Now that an organization is intending to migrate, the next logical step is to come up with a stepwise migration strategy. Below is a guide that a firm can use for their app migration to the cloud;
1. Carry out an app migration assessment
At this stage, a firm is to assess whether the app meets the cloud’s performance requirements set, legal requirements, and security configurations. After that, the apps are ranked according to their significance. If an app is labeled as less significant then it’s given priority when migrating and vice versa. The firm will also evaluate the migration methods at this stage.
2. Development of an app migration plan
The method of migration determines the amount of time it takes when migrating apps. Some methods require rewriting of an application’s codes while others just involve copying and pasting an application and reinstalling it on the cloud. There is no assurance that the migration process will be smooth therefore a firm should prepare for costly processes, downtimes, and the risk of security issues occurring. In addition to that come up with KPIs (Key Performance Indicators) that can be used to measure the viability of the app
3. Assess the design of applications being migrated
If an app has a complex IT architecture, then it is expected that its migration process will be delayed. On the other hand, if an app’s architecture is monolithic it is advised to use the containers method of migration.
4. Determine the app’s profitability
To determine the viability of the app, the firm should evaluate its profitability level by calculating its return on investments (ROI). It should be noted that you will need to get the long-term and short-term profitability levels.
5. Selection of method to be used in app migrating
The following are the app migration methods from which a firm can select an appropriate one:
Refactoring – This method involves the whole recoding of an application so that it can be compatible with the cloud. The upside of this method is that the app will have access to all benefits of the cloud but it takes a long time to migrate the app.

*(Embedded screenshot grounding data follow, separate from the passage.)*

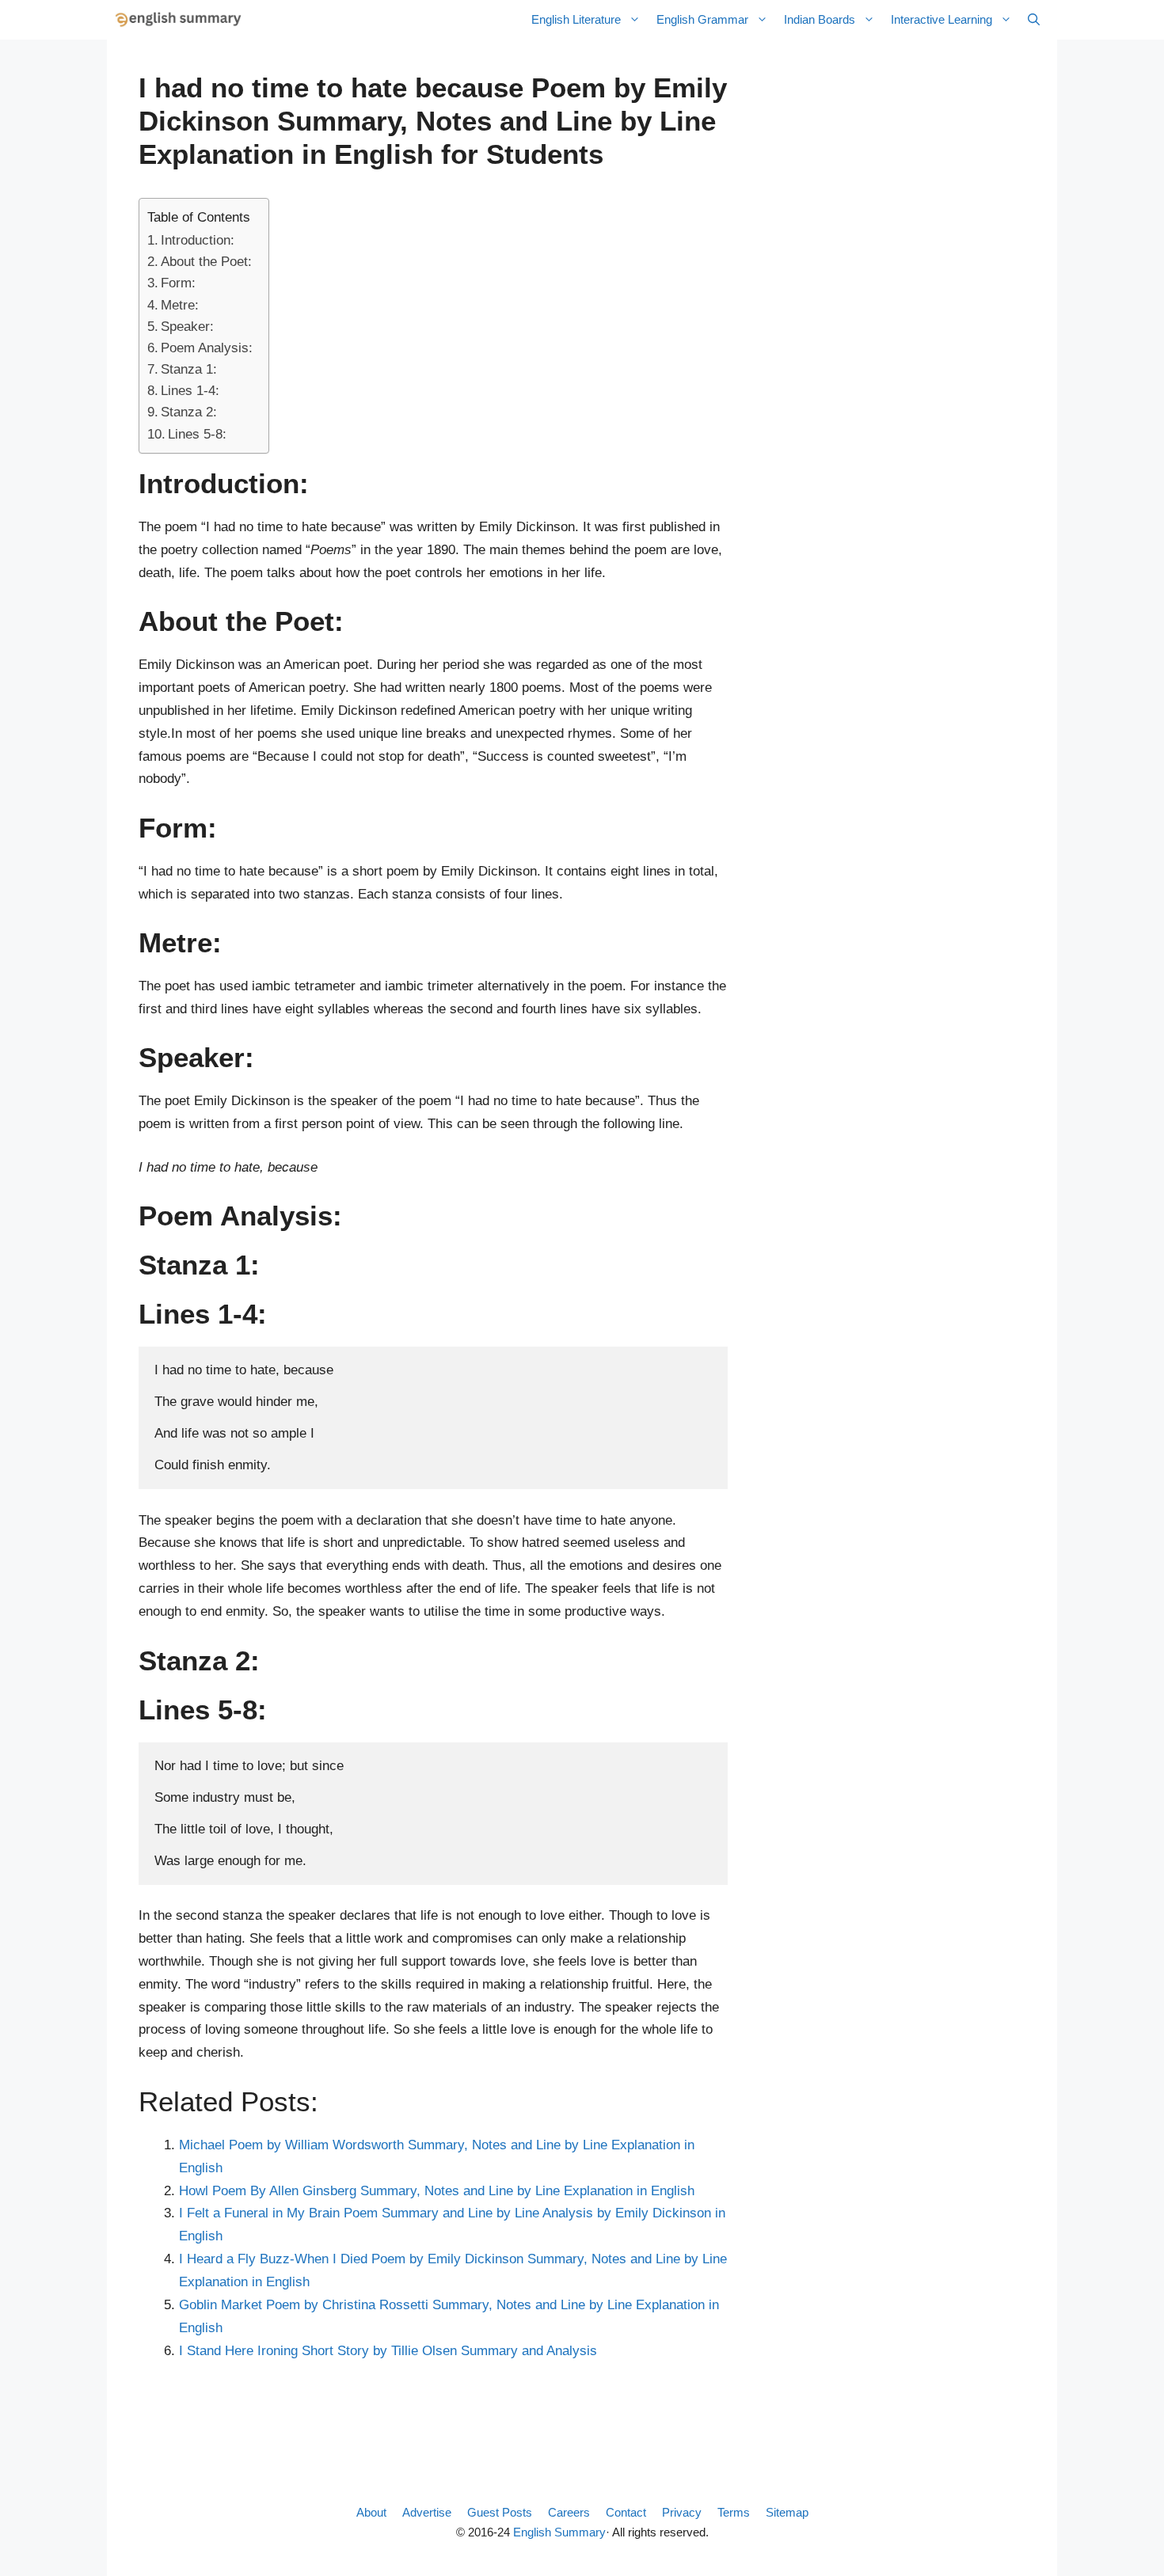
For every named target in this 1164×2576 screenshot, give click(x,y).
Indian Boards (819, 19)
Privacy (682, 2512)
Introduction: (197, 240)
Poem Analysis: (207, 347)
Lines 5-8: (197, 434)
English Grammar (702, 19)
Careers (569, 2512)
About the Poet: (206, 261)
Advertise (426, 2512)
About (371, 2512)
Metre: (180, 305)
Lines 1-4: (190, 390)
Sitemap (787, 2512)
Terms (733, 2512)
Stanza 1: (189, 369)
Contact (626, 2512)
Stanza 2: (189, 412)
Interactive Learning (941, 19)
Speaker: (187, 326)
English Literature (576, 19)
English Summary (559, 2532)
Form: (178, 283)
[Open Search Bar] (1034, 20)
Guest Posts (499, 2512)
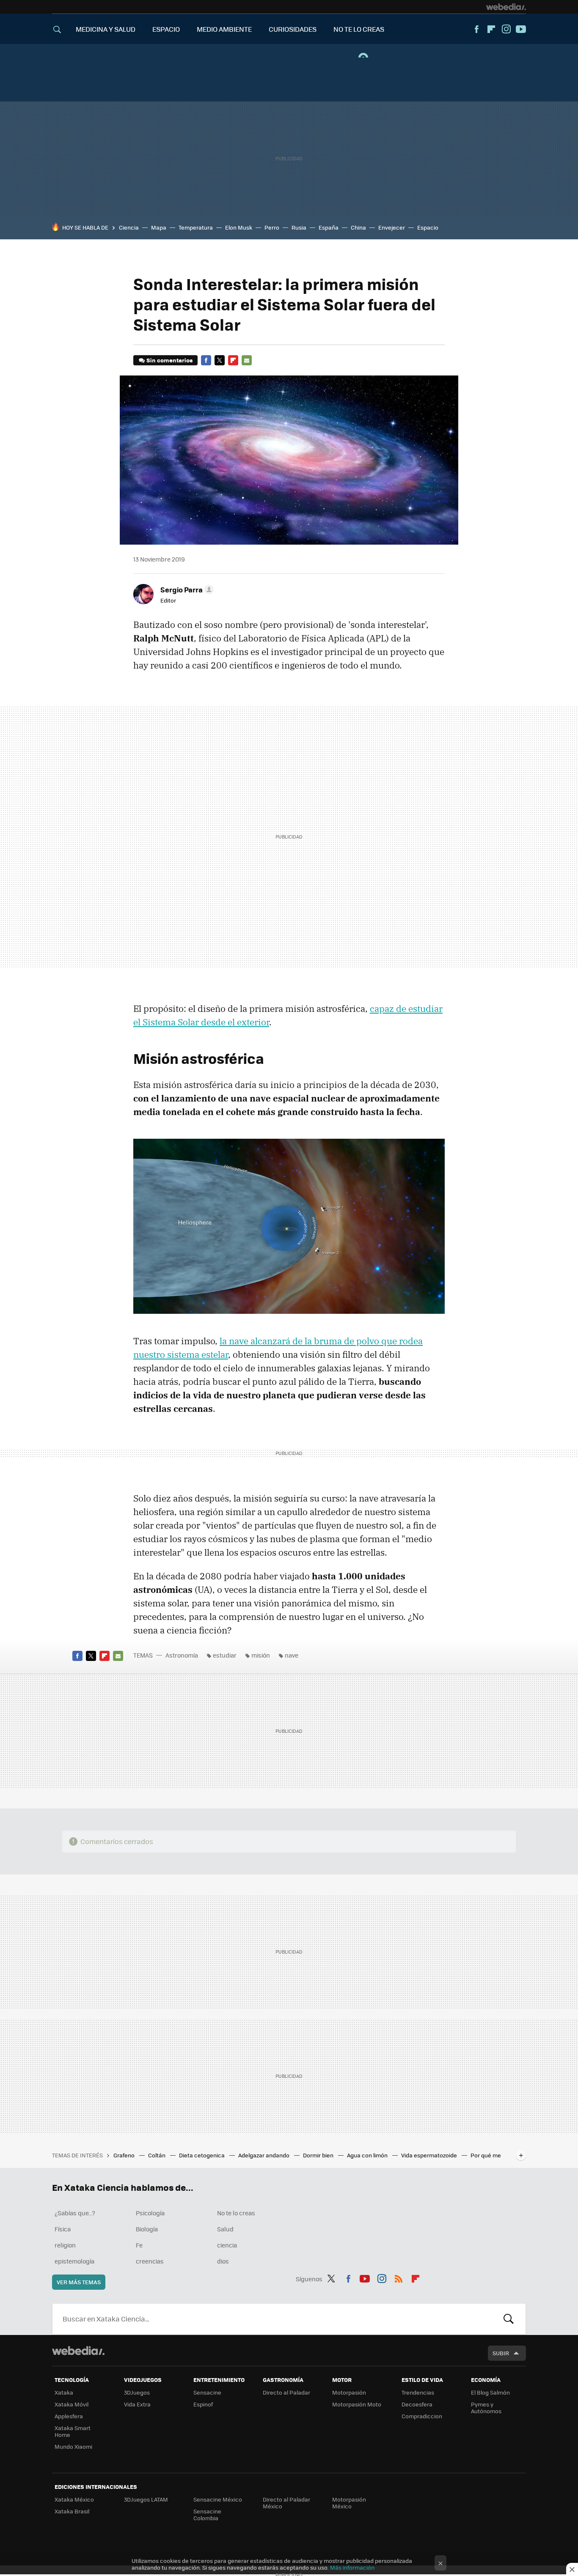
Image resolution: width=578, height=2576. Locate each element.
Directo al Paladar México (286, 2502)
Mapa (158, 227)
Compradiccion (422, 2416)
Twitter (220, 360)
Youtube (521, 29)
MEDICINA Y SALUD (105, 29)
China (358, 227)
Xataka (64, 2392)
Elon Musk (238, 227)
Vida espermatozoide (429, 2155)
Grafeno (124, 2155)
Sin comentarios (169, 360)
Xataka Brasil (72, 2511)
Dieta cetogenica (202, 2155)
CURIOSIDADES (293, 29)
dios (223, 2261)
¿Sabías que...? (75, 2213)
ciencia (227, 2245)
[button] (186, 589)
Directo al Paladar (286, 2392)
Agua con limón (368, 2155)
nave (291, 1655)
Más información (352, 2567)
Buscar (508, 2319)
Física (63, 2229)
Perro (271, 227)
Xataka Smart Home (73, 2431)
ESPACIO (166, 29)
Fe (139, 2245)
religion (65, 2245)
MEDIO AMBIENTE (224, 29)
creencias (150, 2261)
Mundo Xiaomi (73, 2446)
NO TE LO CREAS (358, 29)
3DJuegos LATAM (146, 2499)
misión (260, 1655)
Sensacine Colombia (207, 2514)
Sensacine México (217, 2499)
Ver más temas (79, 2282)
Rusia (299, 227)
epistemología (74, 2261)
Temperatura (196, 227)
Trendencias (418, 2392)
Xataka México (74, 2499)
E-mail (247, 360)
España (329, 227)
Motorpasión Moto (356, 2404)
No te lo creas (236, 2213)
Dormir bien (319, 2155)
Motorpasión (349, 2392)
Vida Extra (137, 2404)
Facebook (476, 29)
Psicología (150, 2213)
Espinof (203, 2404)
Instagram (506, 29)
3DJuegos (137, 2392)
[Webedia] (506, 7)
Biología (147, 2229)
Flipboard (491, 29)
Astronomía (181, 1655)
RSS (398, 2277)
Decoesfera (417, 2404)
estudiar (225, 1655)
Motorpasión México (349, 2502)
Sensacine (207, 2392)
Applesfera (69, 2416)
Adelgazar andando (264, 2155)
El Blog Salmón (490, 2392)
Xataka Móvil (71, 2404)
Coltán (157, 2155)
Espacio (427, 227)
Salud (225, 2229)
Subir (501, 2353)
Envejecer (391, 227)
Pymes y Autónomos (486, 2407)
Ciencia (129, 227)
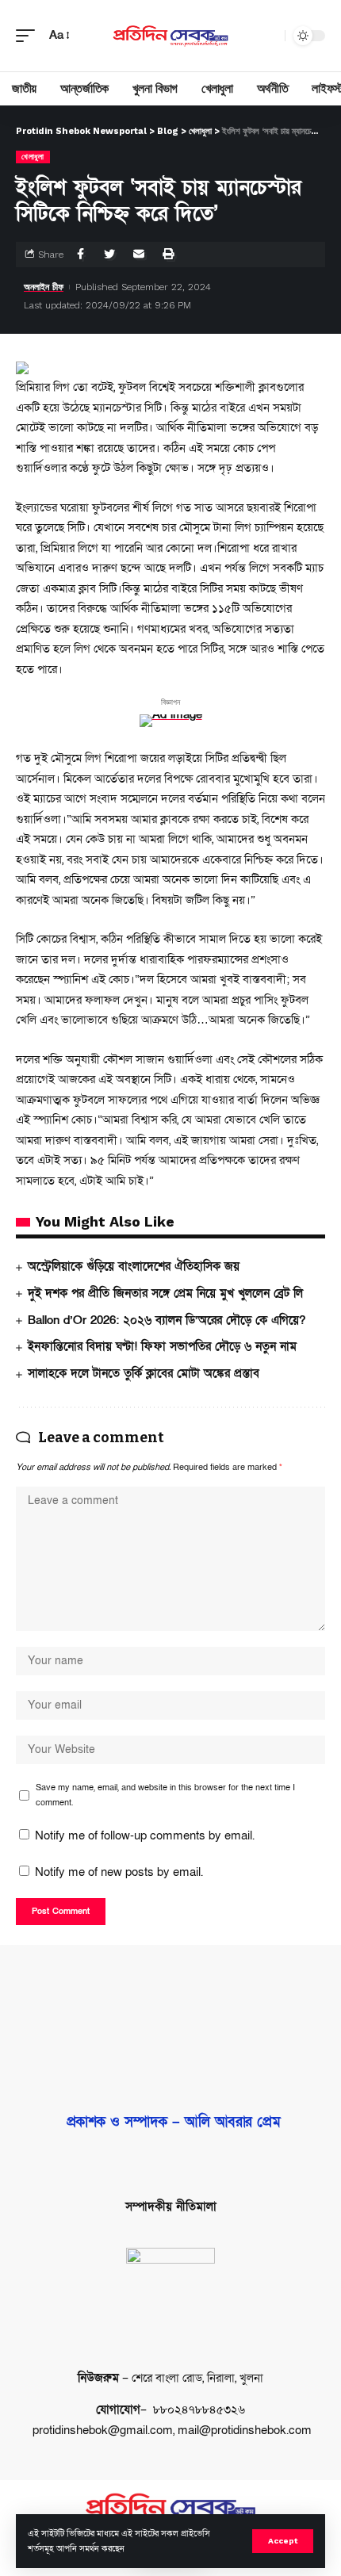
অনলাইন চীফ (43, 287)
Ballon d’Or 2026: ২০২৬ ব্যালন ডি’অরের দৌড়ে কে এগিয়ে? (166, 1320)
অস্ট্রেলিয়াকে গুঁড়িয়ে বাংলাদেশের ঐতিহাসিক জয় (133, 1266)
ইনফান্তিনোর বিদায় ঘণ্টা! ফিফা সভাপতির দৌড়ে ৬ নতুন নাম (162, 1346)
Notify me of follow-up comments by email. (145, 1835)
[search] (269, 36)
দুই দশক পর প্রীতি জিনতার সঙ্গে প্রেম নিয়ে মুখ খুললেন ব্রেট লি (165, 1293)
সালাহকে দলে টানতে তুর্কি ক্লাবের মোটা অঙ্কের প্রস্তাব (143, 1373)
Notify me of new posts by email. (119, 1872)
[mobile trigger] (29, 35)
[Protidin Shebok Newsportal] (170, 35)
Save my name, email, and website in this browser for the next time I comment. (165, 1795)
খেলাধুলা (32, 156)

Rehosting – It involves copy and pasting an application then reinstalling it in the cloud. Its upside is it’s the easiest and fastest method.
Modernization in containers – It requires less coding compared to refactoring. However, with this method, you do not access the whole environment of the cloud.
Drop& shop – This involves ditching a non-profitable application and purchasing already developed apps.
Re-platforming – Almost similar to re-hosting only difference is that it requires a few adjustments to the app.
6. Provide security for the apps
Ensure that security was implemented from the very first stage. You should follow up with your engineers and ensure that they have made some configurations that will result in long-term security for the apps in the cloud.
7. Upload application and monitor results.
Complete the app migrating process then start monitoring the performance results of the applications. The Key Performance Indicators to be applied are the ones mentioned in the planning stage. Check its costs, number of downtimes, and rate of error notifications to measure its viability.